1. Field of the Invention
The present invention relates to a photolithographic technique. More particularly, the present invention relates to a method of manufacturing a binary phase shift mask.
2. Description of the Related Art
Photolithography plays an important part in the manufacturing of semiconductors. Many processing operations such as etching and doping must go through photolithographic operations. In fact, the ultimate quality of most semiconductor devices depends on the resolution of light and depth of focus (DOF) in photolithography.
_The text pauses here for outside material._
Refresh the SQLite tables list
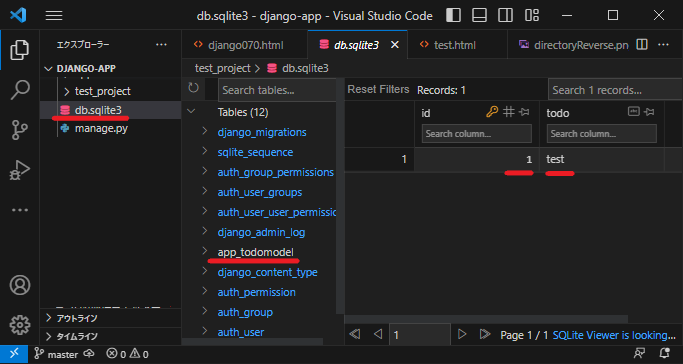Screen dimensions: 683x364 pos(193,88)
In the fabrication of semiconductors having a line width greater than 0.18 .mu.m, a binary photomask consisting of a quartz plate with a plated chromium film pattern thereon is often used. In general, a moderate to high-quality pattern can be transferred to a photoresist layer using this type of photomask.
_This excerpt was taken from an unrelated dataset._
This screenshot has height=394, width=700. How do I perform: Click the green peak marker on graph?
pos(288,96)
However, when semiconductor products having a line width smaller than 0.18 microns are fabricated, light diffraction due to the reduction of hole diameters and line width in the mask pattern dominates. To minimize diffraction, a phase shifting layer is added to the binary photomask. Utilizing the positive and negative interference of light through the phase shift layers, resulting resolution of the photomask is improved. This type of photomask that also has an added phase shift layer is called a phase shift mask (PSM). The advantage of a phase shift mask is that resolution is improved without the need to use a new light source. Only changes in the photomask are required. A half-tone PSM is a photomask formed using phase-shifting material capable of shifting the phase of light by 180.degree.. In addition, the phase-shifting material is semi-transparent, and permits at most 30% of the light to pass through. In general, a portion of the pattern on the half-tone PSM is transparent. In other words, there is no phase shift through that area. Most phase shift materials contain molybdenum silicon oxy-nitride (MoSi.sub.z O.sub.x N.sub.y) and chromium oxide. However, a pattern to be transferred to a photoresist layer generally contains some small and some large openings. Moreover, some of the small openings may come very close to some large ones, for example, the layout of local interconnects. Consequently, side-lobe effects are a common occurrence.
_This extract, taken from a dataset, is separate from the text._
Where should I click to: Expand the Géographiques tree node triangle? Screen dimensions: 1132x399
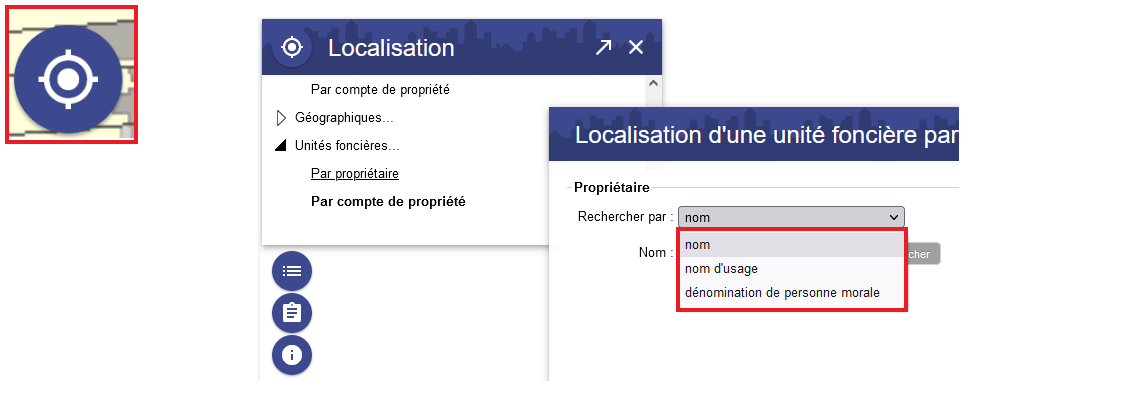coord(282,118)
FIG. 1A is a schematic cross-sectional view of a conventional half-tone phase shift mask. As shown in FIG. 1A, a phase shift layer 110 is formed over a quartz substrate 100. The phase shift layer 110 has a smaller opening 120 and a larger opening 130.
FIG. 1B is a graph showing the variation of luminosity on a photoresist layer during light exposure for a mask having cross-section as shown in FIG. 1A. As shown in FIG. 1B, the photoresist layer receives more light from the larger opening 130. In addition, intensity of light coming from the edge of the opening 130 is also greater (that is, diffracted light leaking out from the edge of the opening 130). Conversely, the photoresist layer receives less light from the smaller opening 120 and corresponding intensity from the edge of the opening 120 is smaller.
Since diffracted light coming from the edge of the opening 120 is relatively small, phase-reversed light from the phase shift layer 110 has sufficient intensity to cancel out the diffracted light. However, diffracted light coming from the edge of the larger opening 130 is more intense; hence phase-shifted light from the phase shift layer 110 is only able to cancel a portion of the diffracted light. Therefore, a swath of light is still emitted from the edge of the opening 130. Residual light from diffraction causes the exposure of photoresist in unwanted areas. This phenomenon is the so-called side-lobe effect.
This is a difficult situation because neither increasing nor decreasing light exposure helps. If the period of exposure is decreased, the photoresist layer receives too little light from smaller openings such as the opening 120. On the other hand, if the period of exposure is increased so that the photoresist layer receives sufficient light from all the smaller openings, side-lobe effects occur in all the larger openings such as the opening 130.